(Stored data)
---+---

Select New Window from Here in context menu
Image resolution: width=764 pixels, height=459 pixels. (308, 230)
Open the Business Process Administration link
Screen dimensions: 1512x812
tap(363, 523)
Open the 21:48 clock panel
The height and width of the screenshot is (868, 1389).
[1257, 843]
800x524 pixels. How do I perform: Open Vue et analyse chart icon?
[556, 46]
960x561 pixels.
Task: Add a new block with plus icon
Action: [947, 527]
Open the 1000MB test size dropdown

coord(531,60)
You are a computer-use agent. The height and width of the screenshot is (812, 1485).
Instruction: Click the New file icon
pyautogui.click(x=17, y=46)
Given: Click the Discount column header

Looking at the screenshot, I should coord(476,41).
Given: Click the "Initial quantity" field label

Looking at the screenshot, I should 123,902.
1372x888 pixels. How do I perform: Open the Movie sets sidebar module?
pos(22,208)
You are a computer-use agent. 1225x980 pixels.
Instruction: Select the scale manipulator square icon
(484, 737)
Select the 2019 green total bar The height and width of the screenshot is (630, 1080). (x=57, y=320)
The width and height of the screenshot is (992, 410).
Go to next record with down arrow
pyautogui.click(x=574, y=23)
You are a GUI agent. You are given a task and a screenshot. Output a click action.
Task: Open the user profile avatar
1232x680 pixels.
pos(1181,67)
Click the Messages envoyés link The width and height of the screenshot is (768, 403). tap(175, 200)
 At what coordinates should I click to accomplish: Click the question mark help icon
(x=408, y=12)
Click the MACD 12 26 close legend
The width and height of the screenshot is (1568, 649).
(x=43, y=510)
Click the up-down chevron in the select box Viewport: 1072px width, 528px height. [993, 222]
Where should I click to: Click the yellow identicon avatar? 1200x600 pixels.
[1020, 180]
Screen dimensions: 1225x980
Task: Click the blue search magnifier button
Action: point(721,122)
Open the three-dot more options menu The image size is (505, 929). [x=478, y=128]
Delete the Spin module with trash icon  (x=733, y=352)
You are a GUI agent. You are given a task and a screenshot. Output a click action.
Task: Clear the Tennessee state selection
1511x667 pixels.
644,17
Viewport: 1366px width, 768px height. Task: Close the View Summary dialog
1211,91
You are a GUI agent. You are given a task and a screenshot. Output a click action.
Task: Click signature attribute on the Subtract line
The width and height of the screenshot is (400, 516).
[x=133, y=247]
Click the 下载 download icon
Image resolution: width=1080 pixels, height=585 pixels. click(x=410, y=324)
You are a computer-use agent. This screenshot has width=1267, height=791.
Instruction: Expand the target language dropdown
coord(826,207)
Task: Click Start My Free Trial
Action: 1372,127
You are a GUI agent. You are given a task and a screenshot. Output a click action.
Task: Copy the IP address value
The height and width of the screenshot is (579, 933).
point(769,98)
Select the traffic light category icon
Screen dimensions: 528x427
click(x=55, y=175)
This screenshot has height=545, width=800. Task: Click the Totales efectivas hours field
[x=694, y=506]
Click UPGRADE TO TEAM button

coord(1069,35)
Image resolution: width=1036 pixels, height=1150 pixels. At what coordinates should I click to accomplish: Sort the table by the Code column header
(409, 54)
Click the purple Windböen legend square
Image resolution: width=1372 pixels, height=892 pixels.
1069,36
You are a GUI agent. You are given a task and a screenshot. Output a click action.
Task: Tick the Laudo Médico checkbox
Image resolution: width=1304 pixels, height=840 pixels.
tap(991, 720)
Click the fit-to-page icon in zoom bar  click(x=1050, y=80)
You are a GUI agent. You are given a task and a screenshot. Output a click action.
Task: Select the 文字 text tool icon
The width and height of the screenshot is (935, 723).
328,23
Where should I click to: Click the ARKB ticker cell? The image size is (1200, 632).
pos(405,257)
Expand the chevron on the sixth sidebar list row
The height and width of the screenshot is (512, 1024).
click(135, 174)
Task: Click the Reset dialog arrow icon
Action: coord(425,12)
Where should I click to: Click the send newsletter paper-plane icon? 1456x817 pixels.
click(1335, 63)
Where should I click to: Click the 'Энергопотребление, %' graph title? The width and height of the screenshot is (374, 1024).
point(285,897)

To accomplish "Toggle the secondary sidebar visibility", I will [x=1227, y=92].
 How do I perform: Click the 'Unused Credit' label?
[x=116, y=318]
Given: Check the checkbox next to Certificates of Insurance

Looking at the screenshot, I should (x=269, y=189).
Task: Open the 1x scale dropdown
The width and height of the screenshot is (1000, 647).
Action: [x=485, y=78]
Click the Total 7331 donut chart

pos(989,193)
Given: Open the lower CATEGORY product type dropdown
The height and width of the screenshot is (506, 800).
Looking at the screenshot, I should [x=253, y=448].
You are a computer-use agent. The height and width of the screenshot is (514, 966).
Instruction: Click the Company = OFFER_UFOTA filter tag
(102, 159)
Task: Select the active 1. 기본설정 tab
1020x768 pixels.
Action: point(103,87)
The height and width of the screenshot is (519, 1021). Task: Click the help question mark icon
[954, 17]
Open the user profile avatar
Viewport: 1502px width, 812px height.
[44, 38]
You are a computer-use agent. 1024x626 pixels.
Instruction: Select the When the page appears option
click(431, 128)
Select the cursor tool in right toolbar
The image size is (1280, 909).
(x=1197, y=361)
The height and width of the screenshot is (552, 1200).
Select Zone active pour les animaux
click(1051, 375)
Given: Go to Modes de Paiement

---+---

Work order
Type out all of the records again, exactly.

Response to this task
Select New Window from Here in context menu
Image resolution: width=764 pixels, height=459 pixels. (308, 230)
Open the Business Process Administration link
Screen dimensions: 1512x812
tap(363, 523)
Open the 21:48 clock panel
The height and width of the screenshot is (868, 1389).
[1257, 843]
800x524 pixels. How do I perform: Open Vue et analyse chart icon?
[556, 46]
960x561 pixels.
Task: Add a new block with plus icon
Action: [947, 527]
Open the 1000MB test size dropdown

coord(531,60)
You are a computer-use agent. The height and width of the screenshot is (812, 1485).
Instruction: Click the New file icon
pyautogui.click(x=17, y=46)
Given: Click the Discount column header

Looking at the screenshot, I should coord(476,41).
Given: Click the "Initial quantity" field label

Looking at the screenshot, I should 123,902.
1372x888 pixels. How do I perform: Open the Movie sets sidebar module?
pos(22,208)
You are a computer-use agent. 1225x980 pixels.
Instruction: Select the scale manipulator square icon
(484, 737)
Select the 2019 green total bar The height and width of the screenshot is (630, 1080). (x=57, y=320)
The width and height of the screenshot is (992, 410).
Go to next record with down arrow
pyautogui.click(x=574, y=23)
You are a GUI agent. You are given a task and a screenshot. Output a click action.
Task: Open the user profile avatar
1232x680 pixels.
pos(1181,67)
Click the Messages envoyés link The width and height of the screenshot is (768, 403). tap(175, 200)
 At what coordinates should I click to accomplish: Click the question mark help icon
(x=408, y=12)
Click the MACD 12 26 close legend
The width and height of the screenshot is (1568, 649).
(x=43, y=510)
Click the up-down chevron in the select box Viewport: 1072px width, 528px height. [993, 222]
Where should I click to: Click the yellow identicon avatar? 1200x600 pixels.
[1020, 180]
Screen dimensions: 1225x980
Task: Click the blue search magnifier button
Action: point(721,122)
Open the three-dot more options menu The image size is (505, 929). [x=478, y=128]
Delete the Spin module with trash icon  (x=733, y=352)
You are a GUI agent. You are given a task and a screenshot. Output a click action.
Task: Clear the Tennessee state selection
1511x667 pixels.
644,17
Viewport: 1366px width, 768px height. Task: Close the View Summary dialog
1211,91
You are a GUI agent. You are given a task and a screenshot. Output a click action.
Task: Click signature attribute on the Subtract line
The width and height of the screenshot is (400, 516).
[x=133, y=247]
Click the 下载 download icon
Image resolution: width=1080 pixels, height=585 pixels. click(x=410, y=324)
You are a computer-use agent. This screenshot has width=1267, height=791.
Instruction: Expand the target language dropdown
coord(826,207)
Task: Click Start My Free Trial
Action: 1372,127
You are a GUI agent. You are given a task and a screenshot. Output a click action.
Task: Copy the IP address value
The height and width of the screenshot is (579, 933).
point(769,98)
Select the traffic light category icon
Screen dimensions: 528x427
click(x=55, y=175)
This screenshot has height=545, width=800. Task: Click the Totales efectivas hours field
[x=694, y=506]
Click UPGRADE TO TEAM button

coord(1069,35)
Image resolution: width=1036 pixels, height=1150 pixels. At what coordinates should I click to accomplish: Sort the table by the Code column header
(409, 54)
Click the purple Windböen legend square
Image resolution: width=1372 pixels, height=892 pixels.
1069,36
You are a GUI agent. You are given a task and a screenshot. Output a click action.
Task: Tick the Laudo Médico checkbox
Image resolution: width=1304 pixels, height=840 pixels.
tap(991, 720)
Click the fit-to-page icon in zoom bar  click(x=1050, y=80)
You are a GUI agent. You are given a task and a screenshot. Output a click action.
Task: Select the 文字 text tool icon
The width and height of the screenshot is (935, 723).
328,23
Where should I click to: Click the ARKB ticker cell? The image size is (1200, 632).
pos(405,257)
Expand the chevron on the sixth sidebar list row
The height and width of the screenshot is (512, 1024).
click(135, 174)
Task: Click the Reset dialog arrow icon
Action: coord(425,12)
Where should I click to: Click the send newsletter paper-plane icon? 1456x817 pixels.
click(1335, 63)
Where should I click to: Click the 'Энергопотребление, %' graph title? The width and height of the screenshot is (374, 1024).
point(285,897)

To accomplish "Toggle the secondary sidebar visibility", I will [x=1227, y=92].
 How do I perform: Click the 'Unused Credit' label?
[x=116, y=318]
Given: Check the checkbox next to Certificates of Insurance

Looking at the screenshot, I should (x=269, y=189).
Task: Open the 1x scale dropdown
The width and height of the screenshot is (1000, 647).
Action: [x=485, y=78]
Click the Total 7331 donut chart

pos(989,193)
Given: Open the lower CATEGORY product type dropdown
The height and width of the screenshot is (506, 800).
Looking at the screenshot, I should [x=253, y=448].
You are a computer-use agent. The height and width of the screenshot is (514, 966).
Instruction: Click the Company = OFFER_UFOTA filter tag
(102, 159)
Task: Select the active 1. 기본설정 tab
1020x768 pixels.
Action: point(103,87)
The height and width of the screenshot is (519, 1021). Task: Click the help question mark icon
[954, 17]
Open the user profile avatar
Viewport: 1502px width, 812px height.
[44, 38]
You are a computer-use agent. 1024x626 pixels.
Instruction: Select the When the page appears option
click(431, 128)
Select the cursor tool in right toolbar
The image size is (1280, 909).
(x=1197, y=361)
The height and width of the screenshot is (552, 1200).
Select Zone active pour les animaux
click(1051, 375)
Given: Go to Modes de Paiement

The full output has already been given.